男二人で差し向かい。隠しておいた取って置きの酒がスライムに振舞われる。
「いや、俺だってロリじゃねぇよ。」
必死で言い訳するサケヤの言葉を、スライムは敢えて無視した。
「おお、サツハ=シンミーク……しかも大吟醸かよ。いい酒飲んでるなぁ。」
「なあ、聞けってば!」
ぶよりとしたカラダを、華奢な指がぐいと引っ張る。
「俺は、何ていうの……そう、あいつの父親代わりになってやりてえんだよ。」
「父親ってのは、セクシーヴォイスで囁くものなのか?」
「しょうがねぇだろ! それが地声なんだからっ!」
ダムピールは黒髪をがしがしと掻き乱し、大きな溜息をついた。
「あー、もうっ! その通りだよ! 惚れてるよ!」
「やっぱり、ロ……」
「誓って言うが、ロリコンじゃねええええ! 寧ろ俺は、でかい方が好きだ。」
「そこはでかくて、こっちはきゅっと締まってて?」
「そうそう。ンで、とどめはプリンとしていて、むっちりで……」
男たちの手つきが、中空に『理想の曲線』を描く。
「だいたい、メグとはガキの頃からの付き合いだ。オシメだって替えてやったんだぞ。イカガワシイことをする気にゃあ、なんねぇよ。」
「でも、惚れているんだろ。」
「そういう『惚れている』じゃねぇよ。あいつの父親代わりになってやりたいってのも、間違いのない事実だ。」
「嫁にでも出す気かよ。」
「あいつが幸せになれるなら、な。別に相手が俺じゃなくてもいいんだ。」
サケヤがいずれ訪れる寂しさに、瞳を曇らせた。
スライムは気づかないふりをして、ちみりと酒を嘗める。
「……で? 俺をここに呼んだのは、コイバナをするためじゃねぇだろ?」
「もちろんだ。お願いがある。」
彼はピシッと姿勢を正し、深く頭を垂れた。
「人間の王でも、魔の王でも、どちらでもいい。ツンノーンの街に調査を寄越すように進言してくれ。」
「ユリを利用しようっていうのか?」
「そういうことになるな。でも俺は、不幸な子供達をこれ以上増やしたくは無い。」
スライムは飲みかけのコップをコトリと置き、サケヤに向き直る。
「俺はただの新兵だぜ。そういうことはヤヲに頼めばいい。
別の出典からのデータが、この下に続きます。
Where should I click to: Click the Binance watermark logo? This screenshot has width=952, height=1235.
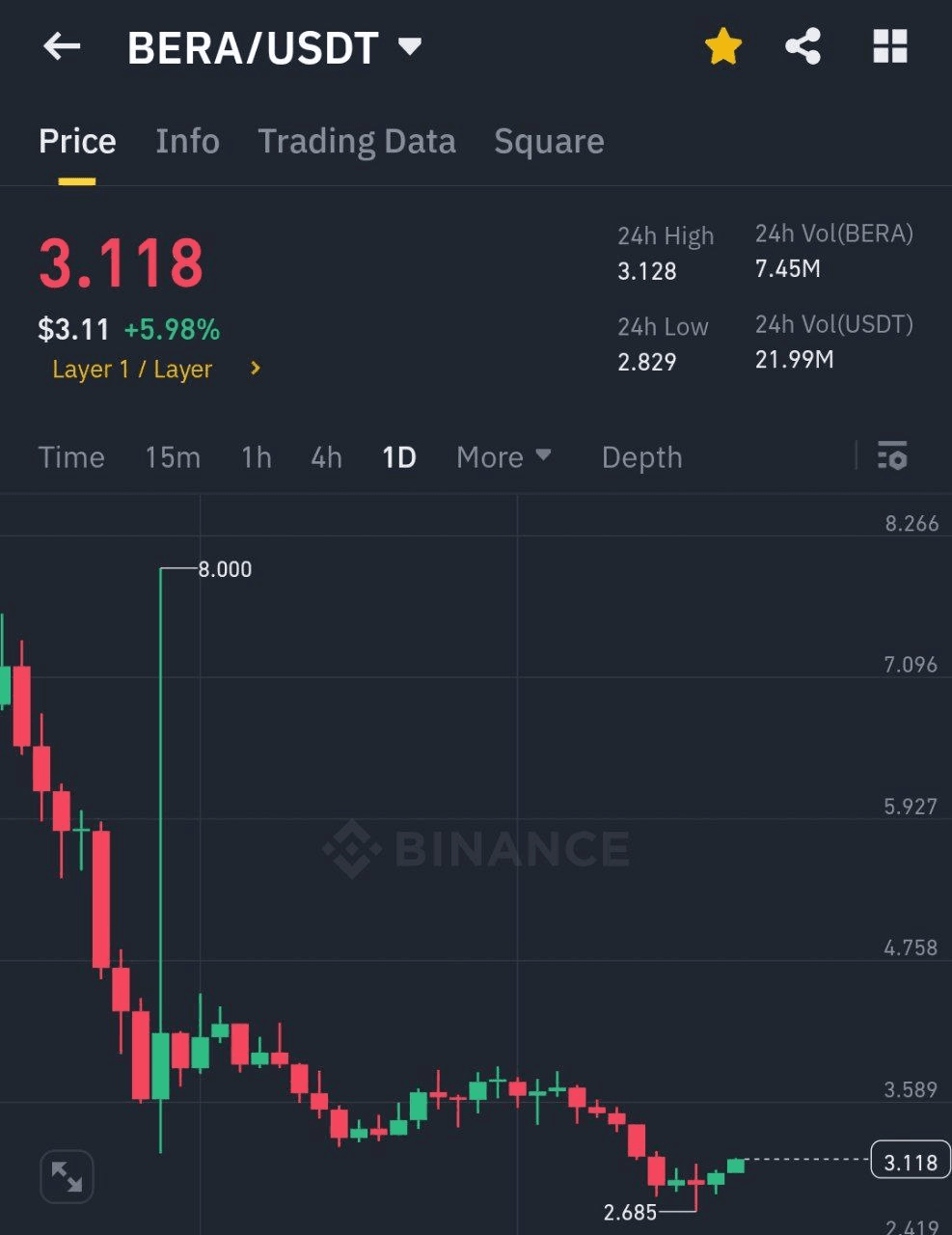click(476, 849)
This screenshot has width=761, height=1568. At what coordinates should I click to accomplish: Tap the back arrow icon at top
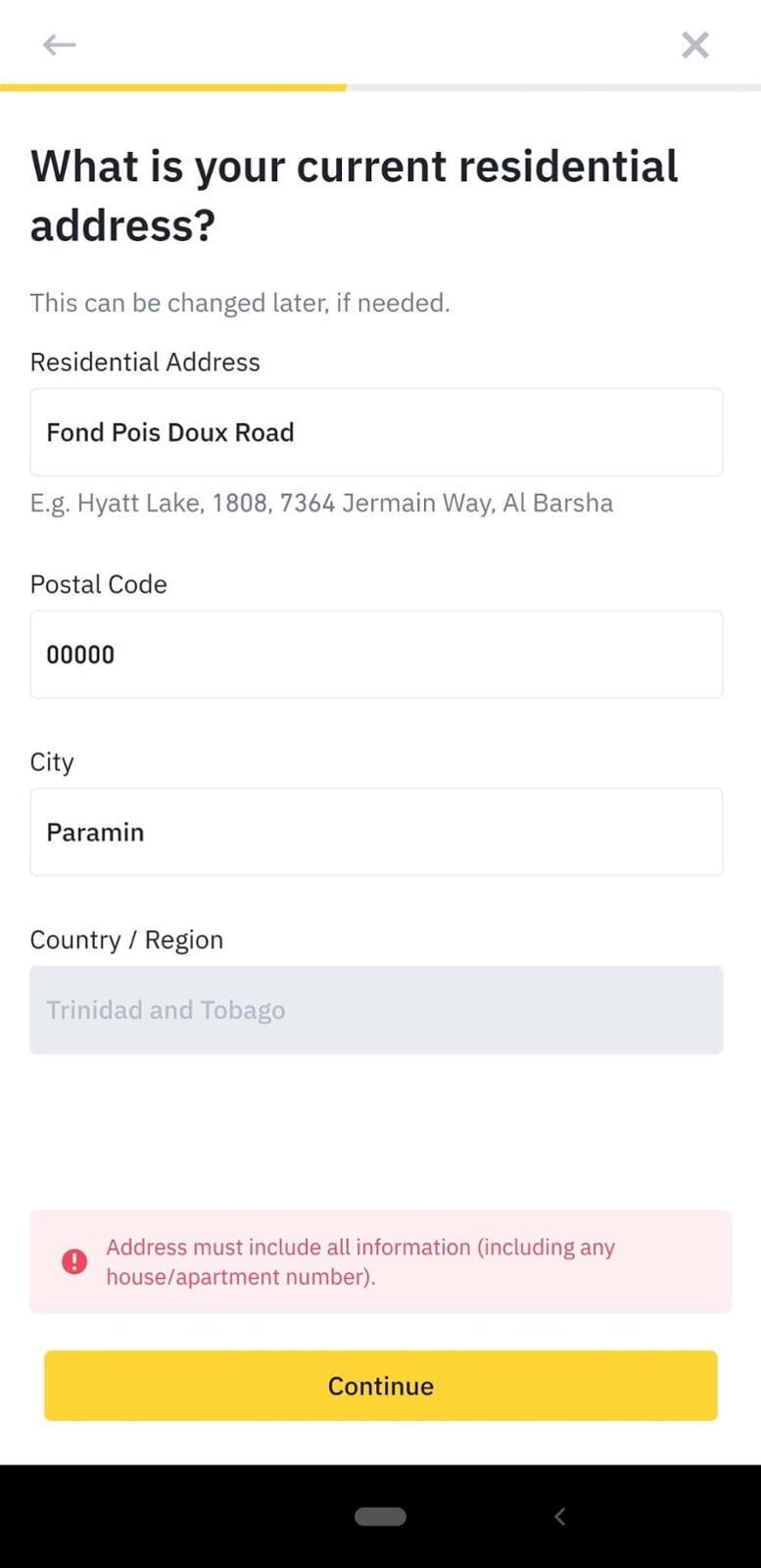(59, 44)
」
「あの男はまじめそうだからな。いきなり自分で街に乗り込みかねない。」
「お前も、『見回り』に行けば良いじゃねぇかよ、親父みたいに。」
「気づいていたのか!」
「いくら客引きのためとはいえ、あんな時間に吸血鬼が出歩くのは不自然すぎる。まして今のツンノーンを魔族がうろつくなんざ、自殺行為じゃねえか。」
「思ったとおり、あんたなら話が解りそうだ。」
サケヤはコップの隣に、ごとりと銃を並べた。
「あんたは、俺の流した情報に踊らされてくれれば良い。」
「こんなちゃっちいおもちゃが、何だって言うんだよ。」
「こいつは確かに俺が掘り起こして整備した、ただのおもちゃだ。だがツンノーンの地下には、国を丸ごと吹き飛ばすほどのロストテクノロジーが埋まっているという噂がある。」
サケヤは、コップに酒を注ぎ足す。
「街がおかしくなったのは、ロストテクノロジーを掘り起こそうとしている奴らの仕業だ。奴らはそれを使って、国家転覆を目論んでいる。」
だがスライムは、酒の満たされたコップに手を伸ばそうとはしなかった。
「でもなぁ、所詮は噂だろ?」
「大筋は間違ってねぇと思うぜ。メグの父親は行方不明になった『人間』の一人だがな、ロストテクノロジーの研究者だった。」
「!」
「それに魔族が消えたあの夜から、神殿の一部が立ち入り禁止になっているんだ。」
「まさか、ウラは取れてるんだろうな?」
「いや。あの街中を調べるには、魔族やダムピールじゃ分が悪い。あくまでも俺の推理でしかない。」
「国まで担ぎ出して、何も無かったじゃ済まねぇぞ。」
「そン時は知らん振りして、俺を差し出せばいい。国をたばかろうって言うんだ、それなりの覚悟はできているさ。」
「おかしな話だな。お前のメリットがちっとも見えねぇ。」
「メリットならある。ガキどもの親だって、死んだと決まったわけじゃない。街が解放されて親が迎えに来れば、俺もあいつらの世話から解放される。」
「メグはどうするんだよ。父親代わりになってやるんじゃないのか?」
「あいつの親父は死んでないよ、絶対にな。本当の親父が帰ってくるなら、そっちのほうが良いに決まってる。」
「ふん、惚れた女のため、か。月並みだな。」
ずるりとした体がコップを掴む。
「……だが、嫌いじゃない。美味い酒も飲ませてもらったしな。」
「じゃあ!」
「あまり期待するなよ。俺はご覧の通り、『役立たず』だからな。」
それでもダムピールは、これ以上ないほどに深く頭を下げた。